VEGF als Stimulator der Leberregeneration: Intravitalmikroskopische Beobachtungen in Ratten
2005
Background and aims: After partial hepatectomy (PH), clinical outcome, morbidity and mortality of the patients depend on an efficient regeneration of the liver. Angiogenesis is essential for the regeneration of the liver and Vascular Endothelial Growth Factor (VEGF) belongs to the most potent angiogenic factors. The aims of the study were to determine the effects of exogenous VEGF administration in rats after 2/3 hepatecomy on angiogenesis by intravital microscopy and on regeneration. Methods: Adult male Lewis rats (n = 5/group) were subjected to 70% PH and split in 3 groups. Group A (VEGF), group B (anti-VEGF), and group C (Control) were administered VEGF (100 ng/μl), anti-VEGF (4 μg/μl) or NaCl i.v. at 0 h, 36 h, and 96 h. At 0 h, 24 h, 48 h, 72 h, 120 h, 168 h postoperatively 5 rats each underwent intravital microscopy of the exposed liver remnant. Recorded parameters were: Vessel density (VD) and vessel diameter (VDi). Liver regeneration was monitored by measuring liver body weight ratio (LBR) and immunohistochemically by proliferating cell nuclear antigen (Ki-67). Additionally liver enzymes GOT, GPT, ?GT, GLDH as well as the functional parameter bilirubin were investigated in the serum. Results: In VEGF treated rats (group A), VD was significantly increased compared to group B or C (p < 0.05). VDi was significantly increased through 24–72 h in group A (p < 0.05) compared to group B and C. In the VEGF treated animals, LBR was increased after 48 h, 72 h and 120 h (p < 0.025).
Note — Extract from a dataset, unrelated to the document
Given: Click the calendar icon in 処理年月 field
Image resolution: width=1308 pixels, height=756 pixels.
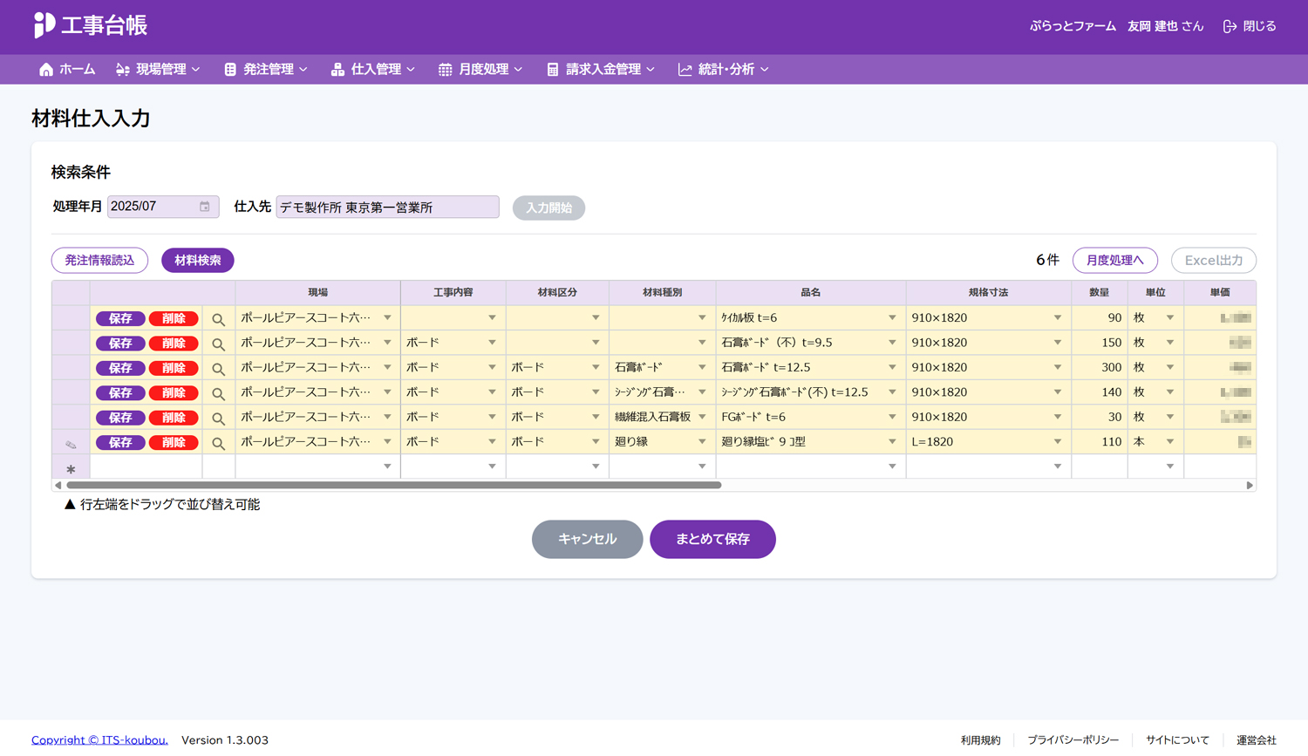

Ki-67 immunostaining showed a significantly higher labelling index of hepatocytes at 24 h after PH in VEGF treated animals with 82% compared to the anti-VEGF treated animals with only 3%. Liver enzymes GOT/GPT were doubled with 1000U/L and 600U/L in anti-VEGF treated animals. Conclusion: Exog-enous VEGF administration leads to increased angiogenesis, which subsequently results in faster and improved liver regeneration. This effect can be blocked by anti-VEGF. Therefore, VEGF treatment may provide a novel strategy for optimization of liver regeneration in patients after PH.